Excerpt to read:
===

The deterioration in the services sector is widespread. Five of the six components covered by the survey fell: new business, new export orders, input prices, employment and output prices. Eleven of the 16 countries for which August data are available reported a decrease in the index compared to the previous month. This decline is marked in the euro area, driven down by Germany and Spain, to the point of sliding into contraction territory, for the first time since last December. The index also worsened in the United States, the United Kingdom and China. China’s index is now at the lowest level since last December, when lockdown measures against Covid-19 were still in place.

===

Supplied material:
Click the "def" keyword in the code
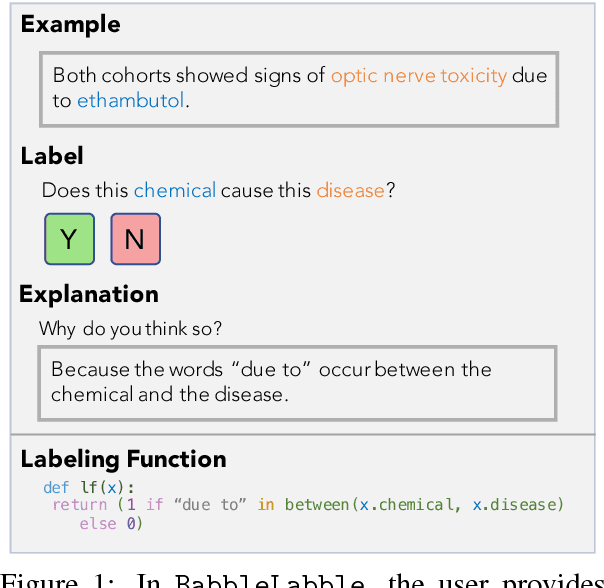Viewport: 604px width, 588px height. (x=56, y=487)
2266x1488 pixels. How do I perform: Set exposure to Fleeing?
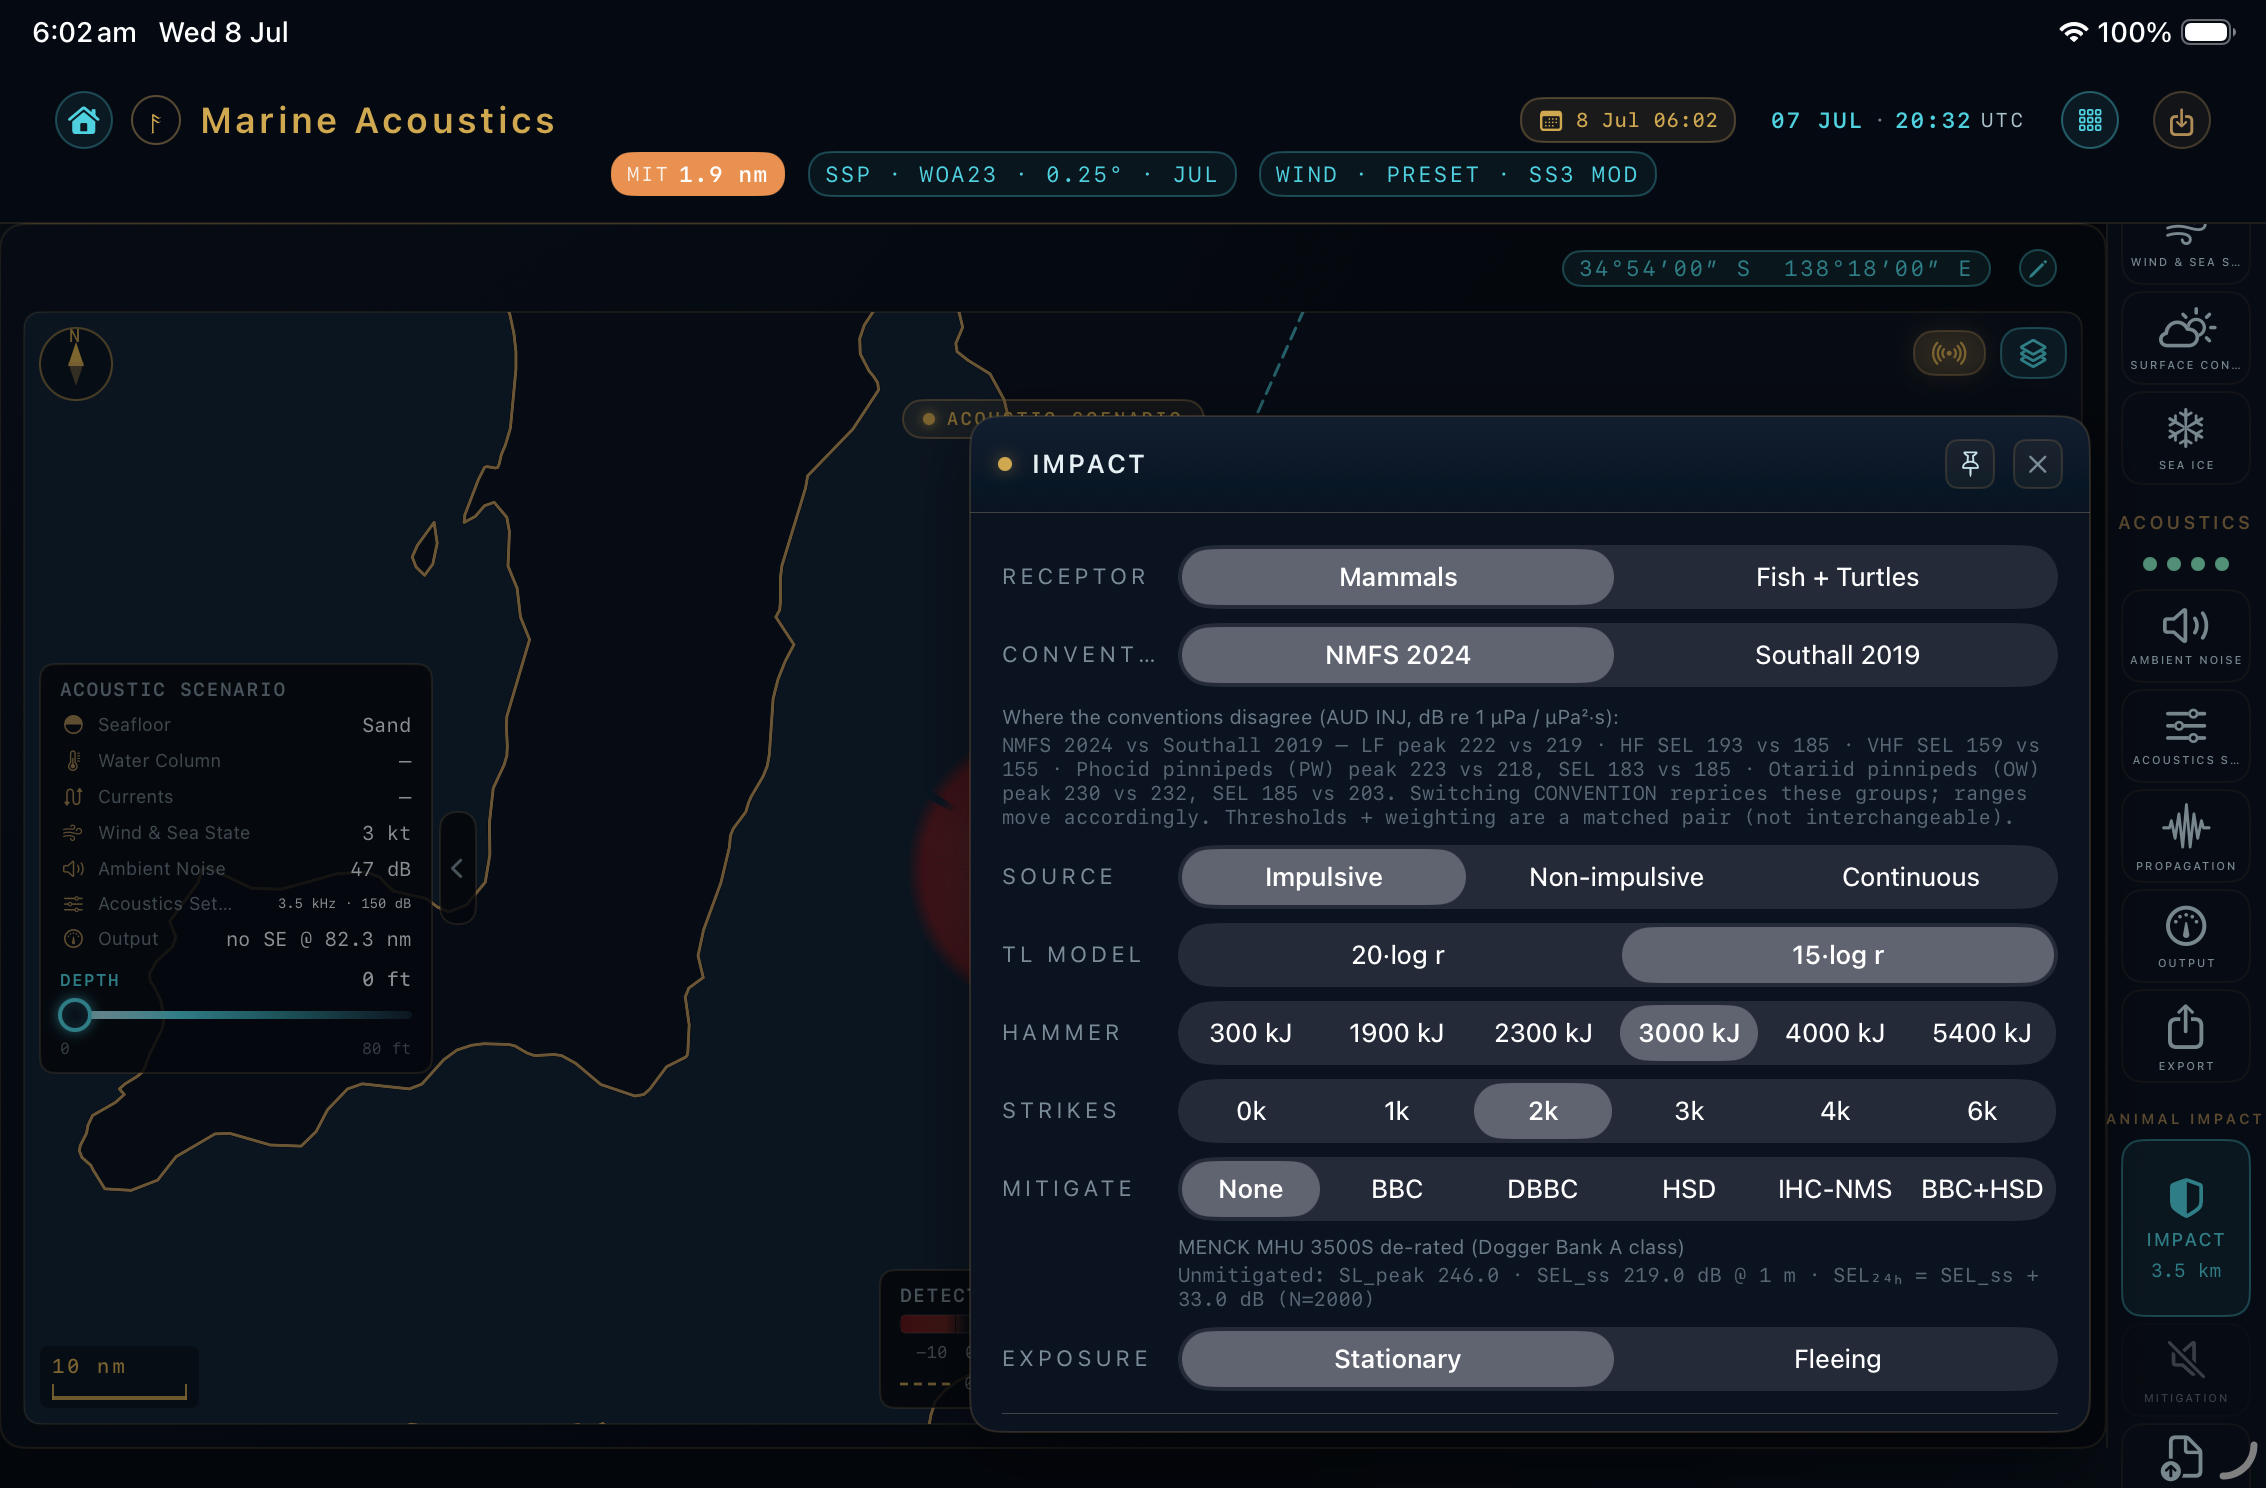pos(1837,1359)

===

Apply what you read:
a. Return, word for word, everything in the services sector excerpt from "The deterioration in" down to "still in place.".
b. Take the services sector excerpt further by writing what comes after its last sentence.
The lines are unrelated material and stand apart from the services sector excerpt.

Responses for each task:
a.
The deterioration in the services sector is widespread. Five of the six components covered by the survey fell: new business, new export orders, input prices, employment and output prices. Eleven of the 16 countries for which August data are available reported a decrease in the index compared to the previous month. This decline is marked in the euro area, driven down by Germany and Spain, to the point of sliding into contraction territory, for the first time since last December. The index also worsened in the United States, the United Kingdom and China. China’s index is now at the lowest level since last December, when lockdown measures against Covid-19 were still in place.

b.
The global manufacturing PMI index, while recovering slightly in August, remains in contraction territory for the twelfth month in a row, reflecting the difficult global economic conditions. In detail, the sub-indices of new orders, output, new export orders and quantity of purchases increased slightly but remained below 50. The employment sub-index rose (50.6 compared to 50.1 in July), but this good news is offset by the rise in input (51.1 compared to 49.3) and output prices (50.5 compared to 49.7), after three months of decline. The eurozone index rebounded, wiping out its July decline, but it remains well in contraction territory, almost 7 points below the 50-point mark. The manufacturing PMI also rose in the Asian countries covered by the survey. Conversely, the United States, Canada, and the United Kingdom saw their index fall due to a decline in new orders and output. In Japan, the index remained stable.